Başlık olarak ne yazacağım konusunda bir türlü karar veremedim. Konu "Kadınlara uygulanan şiddet". Kadına uygulanan şiddeti ceza vererek veya ayaklara takılacak elektronik kelepçelerle engellencemeyeceğini düşünen toplumda sadece ben değilimdir. Neler yapılabileceği konusunda birçok fikriniz olduğuna eminim. "Kadınlar bir şekilde korunmalı." Aslında bu cümleye karşıyım ben. Kadınlar, kendilerini korumalı. Kadın sığınma evlerinin artırılacağı çok iyi bir haber. Ama burada ne gibi bir uygulama yapılıyor meçhul. bilmiyoruz. Merak etmiyoruz. İlk başta garip gelecek bir fikrim var. Düşündükçe, sağda solda uygulanışını gördükçe insan inanıyor. Kadın sığınma evlerine katılan her kadına zorunlu olarak "Kendini Savunma Dersleri"  verilmeli. Bu derslerde Aikido  öğretilebilir.
Geçenlerde Aikido öğreten bir hocadan, tacize uğrayan bir kızın hikayesini dinledim. Kız ilk geldiğinde dersteki erkeklerden bile çekiniyormuş. Ama yılmamış. derslere devam etmiş. aikido'da iyi bir duruma gelmiş. Daha önce saldıran erkek tekrar aynı saldırganlığı devam ettirdiğinde adamı etkisiz hale getirmiş. (Dövmemiş. Sadece Etkisiz hale getirmiş. Çevredekilerin şaşkın bakışları arasında Polisi aramış ve çevredekilerin şahitliğiyle saldırganı Polise teslim etmiş.) Hocaya çok dövmek istedim, ama kendimi onun gibi olmamak için tuttum demiş. Bunu başaran kız 1.55 -1.60 arasında ince yapılı bir kızmış.
Bunu öğrendikten sonra sizinle paylaşmadan duramadım. Lütfen yazdıklarımı paylaşın.
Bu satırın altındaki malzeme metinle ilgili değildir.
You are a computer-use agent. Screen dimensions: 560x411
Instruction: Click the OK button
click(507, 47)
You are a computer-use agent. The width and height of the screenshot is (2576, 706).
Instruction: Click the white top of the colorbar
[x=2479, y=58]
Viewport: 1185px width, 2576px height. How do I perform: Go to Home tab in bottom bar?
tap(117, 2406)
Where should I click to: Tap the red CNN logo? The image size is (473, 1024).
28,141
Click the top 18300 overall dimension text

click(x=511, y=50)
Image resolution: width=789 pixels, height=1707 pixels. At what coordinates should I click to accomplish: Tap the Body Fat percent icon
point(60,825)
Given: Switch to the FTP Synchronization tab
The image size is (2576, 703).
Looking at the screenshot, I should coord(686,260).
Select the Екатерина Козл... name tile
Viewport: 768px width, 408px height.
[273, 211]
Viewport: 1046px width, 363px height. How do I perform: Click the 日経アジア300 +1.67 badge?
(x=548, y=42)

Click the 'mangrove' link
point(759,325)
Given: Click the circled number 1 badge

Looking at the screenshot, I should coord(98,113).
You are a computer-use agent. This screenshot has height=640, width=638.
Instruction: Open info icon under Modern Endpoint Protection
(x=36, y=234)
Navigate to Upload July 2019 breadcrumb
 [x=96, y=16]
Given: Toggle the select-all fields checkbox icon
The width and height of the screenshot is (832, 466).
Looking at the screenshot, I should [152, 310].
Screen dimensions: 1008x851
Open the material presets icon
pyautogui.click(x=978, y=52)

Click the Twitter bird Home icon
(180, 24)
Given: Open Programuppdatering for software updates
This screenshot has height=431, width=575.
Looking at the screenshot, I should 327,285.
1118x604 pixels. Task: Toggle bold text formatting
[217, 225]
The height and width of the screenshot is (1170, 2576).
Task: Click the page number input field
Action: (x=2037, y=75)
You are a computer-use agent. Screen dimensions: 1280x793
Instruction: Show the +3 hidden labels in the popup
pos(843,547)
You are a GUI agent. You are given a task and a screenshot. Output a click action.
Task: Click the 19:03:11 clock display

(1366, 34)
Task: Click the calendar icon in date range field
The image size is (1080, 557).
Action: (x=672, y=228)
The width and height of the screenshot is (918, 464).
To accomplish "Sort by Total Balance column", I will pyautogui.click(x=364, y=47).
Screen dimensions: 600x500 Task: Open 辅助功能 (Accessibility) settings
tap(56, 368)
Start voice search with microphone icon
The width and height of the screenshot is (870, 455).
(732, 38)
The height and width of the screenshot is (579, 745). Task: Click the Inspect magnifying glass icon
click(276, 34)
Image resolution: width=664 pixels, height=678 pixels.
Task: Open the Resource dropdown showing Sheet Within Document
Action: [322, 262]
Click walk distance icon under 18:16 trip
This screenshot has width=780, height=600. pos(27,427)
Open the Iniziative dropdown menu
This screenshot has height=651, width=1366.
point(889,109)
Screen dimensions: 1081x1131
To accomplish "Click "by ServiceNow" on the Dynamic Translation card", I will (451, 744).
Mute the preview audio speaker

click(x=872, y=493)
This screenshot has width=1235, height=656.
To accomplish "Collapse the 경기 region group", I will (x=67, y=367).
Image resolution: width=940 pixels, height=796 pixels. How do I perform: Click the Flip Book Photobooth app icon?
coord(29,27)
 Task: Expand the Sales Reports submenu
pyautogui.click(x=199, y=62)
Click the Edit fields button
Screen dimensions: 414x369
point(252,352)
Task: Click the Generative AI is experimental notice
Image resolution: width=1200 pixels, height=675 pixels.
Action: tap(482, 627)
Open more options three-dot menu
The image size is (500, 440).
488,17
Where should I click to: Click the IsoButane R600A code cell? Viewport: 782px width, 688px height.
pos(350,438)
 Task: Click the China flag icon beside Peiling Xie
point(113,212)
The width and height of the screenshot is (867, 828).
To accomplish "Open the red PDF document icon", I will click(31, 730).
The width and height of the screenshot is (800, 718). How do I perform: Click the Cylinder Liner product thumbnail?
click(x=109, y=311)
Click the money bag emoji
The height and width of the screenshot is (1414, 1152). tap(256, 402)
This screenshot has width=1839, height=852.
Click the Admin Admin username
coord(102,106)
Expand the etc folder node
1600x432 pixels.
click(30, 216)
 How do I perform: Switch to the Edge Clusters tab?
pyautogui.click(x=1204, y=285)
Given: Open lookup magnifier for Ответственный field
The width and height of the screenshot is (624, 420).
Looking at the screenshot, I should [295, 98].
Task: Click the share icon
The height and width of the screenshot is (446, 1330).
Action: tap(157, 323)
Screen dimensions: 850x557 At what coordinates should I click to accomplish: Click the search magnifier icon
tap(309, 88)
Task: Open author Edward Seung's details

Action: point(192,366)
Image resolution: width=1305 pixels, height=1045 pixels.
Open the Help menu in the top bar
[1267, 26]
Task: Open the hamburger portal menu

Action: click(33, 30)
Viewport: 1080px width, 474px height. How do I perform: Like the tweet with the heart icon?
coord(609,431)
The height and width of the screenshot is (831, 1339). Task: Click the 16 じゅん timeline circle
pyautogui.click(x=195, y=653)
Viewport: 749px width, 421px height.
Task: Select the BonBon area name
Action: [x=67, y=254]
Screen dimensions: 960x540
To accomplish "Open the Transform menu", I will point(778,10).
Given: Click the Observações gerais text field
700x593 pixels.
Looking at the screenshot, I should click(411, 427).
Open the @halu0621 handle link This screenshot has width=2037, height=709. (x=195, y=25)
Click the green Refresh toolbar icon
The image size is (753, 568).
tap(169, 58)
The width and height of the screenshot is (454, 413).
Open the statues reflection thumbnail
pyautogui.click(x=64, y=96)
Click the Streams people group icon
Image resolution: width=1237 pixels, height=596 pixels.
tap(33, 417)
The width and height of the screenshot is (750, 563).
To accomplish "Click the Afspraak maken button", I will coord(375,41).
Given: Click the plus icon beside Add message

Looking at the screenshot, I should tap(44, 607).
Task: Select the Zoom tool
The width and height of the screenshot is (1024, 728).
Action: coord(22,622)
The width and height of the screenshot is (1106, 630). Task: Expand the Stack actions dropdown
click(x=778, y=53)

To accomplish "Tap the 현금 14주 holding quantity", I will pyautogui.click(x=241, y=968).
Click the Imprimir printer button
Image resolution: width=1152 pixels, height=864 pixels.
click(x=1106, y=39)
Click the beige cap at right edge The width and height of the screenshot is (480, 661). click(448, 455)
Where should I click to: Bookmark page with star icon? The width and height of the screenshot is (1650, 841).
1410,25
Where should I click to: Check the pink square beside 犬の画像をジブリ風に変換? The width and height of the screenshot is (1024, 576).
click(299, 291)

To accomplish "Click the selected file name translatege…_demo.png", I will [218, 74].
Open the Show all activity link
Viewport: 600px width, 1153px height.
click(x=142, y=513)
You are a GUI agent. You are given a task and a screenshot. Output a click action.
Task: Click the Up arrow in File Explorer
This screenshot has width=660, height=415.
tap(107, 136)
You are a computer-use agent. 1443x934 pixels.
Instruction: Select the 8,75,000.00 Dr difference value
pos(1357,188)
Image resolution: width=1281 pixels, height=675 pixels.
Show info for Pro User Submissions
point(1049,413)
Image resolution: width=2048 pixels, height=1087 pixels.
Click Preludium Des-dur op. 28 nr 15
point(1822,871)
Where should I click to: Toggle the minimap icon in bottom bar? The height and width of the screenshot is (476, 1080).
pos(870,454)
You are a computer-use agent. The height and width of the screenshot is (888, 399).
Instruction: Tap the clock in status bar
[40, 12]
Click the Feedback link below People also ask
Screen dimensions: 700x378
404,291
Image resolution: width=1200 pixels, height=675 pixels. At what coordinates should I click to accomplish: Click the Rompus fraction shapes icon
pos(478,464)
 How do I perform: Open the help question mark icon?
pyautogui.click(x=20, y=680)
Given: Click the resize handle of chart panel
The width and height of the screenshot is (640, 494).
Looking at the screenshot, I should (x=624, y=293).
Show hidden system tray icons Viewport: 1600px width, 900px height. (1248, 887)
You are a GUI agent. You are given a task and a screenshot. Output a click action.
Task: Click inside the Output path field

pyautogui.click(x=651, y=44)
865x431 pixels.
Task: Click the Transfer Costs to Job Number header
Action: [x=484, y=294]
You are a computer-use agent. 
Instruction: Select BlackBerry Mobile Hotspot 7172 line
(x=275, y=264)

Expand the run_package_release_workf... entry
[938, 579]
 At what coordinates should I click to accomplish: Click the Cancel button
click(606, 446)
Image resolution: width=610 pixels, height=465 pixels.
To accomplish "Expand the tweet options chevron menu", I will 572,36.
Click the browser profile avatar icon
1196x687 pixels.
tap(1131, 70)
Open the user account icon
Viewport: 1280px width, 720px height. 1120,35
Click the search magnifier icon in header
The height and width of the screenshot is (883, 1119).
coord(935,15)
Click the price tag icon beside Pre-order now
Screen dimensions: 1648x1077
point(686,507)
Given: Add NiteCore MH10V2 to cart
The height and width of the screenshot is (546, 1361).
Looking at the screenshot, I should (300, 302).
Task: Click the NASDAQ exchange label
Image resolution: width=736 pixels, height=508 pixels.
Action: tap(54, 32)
Kadınlar korunmamalı, Kadınlar kendilerini korumalılar. Devlet zaten kanunla koruyor. Ama her eve hırsız girmesin diye Polis koyamayacağı gibi her kadının başına da bir polis konulamaz.
Daha ileri giderek "Kadınların kendisini Savunmasının" bir Devlet Politikası haline getirilmesini istiyorum. Bu çok zor  bir uygulama değil. İlkokul 5'ten sonra veya ilkokul 5. sınıftan başlayarak okullarda zorunlu olarak kızlara kendini savunma dersleri verilmeli. Her kız ilkokulu bitirdiğinde kendine savuna bilecek, savunma bilgisine sahip olmalı.
Bir adım daha ileriye gidersek,
Her Türk erkeği ilkokuldan başlayarak Dans veya Folklor dersi almalı. Ama bu çocukta hiç yetnek yok denmemeli. Hepsi, ayrım yapılmaksızın bu dersi almalı. Umarım ki bu dersler sonunda müzikle bir süre içiçe olan bir insanın içindeki bazı duygular daha evcilleşecektir. Karşısındakine uyum göstermenin zevkini bu derslerde öğrenecektir.
Bu fikirlerimin toplum yapısını bozmadan, kültürel yapıya zarar vermeden, zengin veya fakir herkesin sahip olabileceği, büyük bütçeler gerektirmeyen uygulamalar olduğunu düşünüyorum. Zaman aleyhimize işliyor. Her gün yeni bir haber. Yeni bir yıkılış öğreniyoruz.
Zaman kaybetmeksizin cezalar dışında da bazı uygulamalar düşünmek zorundayız.
Bu düşünceleri isteyen kendi fikri gibi söylesin. Önemli değil. Önemli olan zaman içinde kadın nufusunun kendini koruyabilecek duruma gelmesi.
Barış ve Huzur içinde bir toplum hepimizin hakkı.

-  - - - - -

Biliyorum ki uyarıları boşveriyorsunuz. Sizin başınıza gelmez. Kızınızın başına gelmez. Ama olay çok farklı. Sadece bizim ülkemizde geçerli değil bu konu.

Enough (2002) - IMDb 

Bu filmlerden sadece biri. Peki film özünde kadına ne tavsiye ediyor? 

KENDİNİ KORUMASINI ÖĞREN.


http://www.imdb.com/title/tt0278435/


http://en.wikipedia.org/wiki/Enough_(film)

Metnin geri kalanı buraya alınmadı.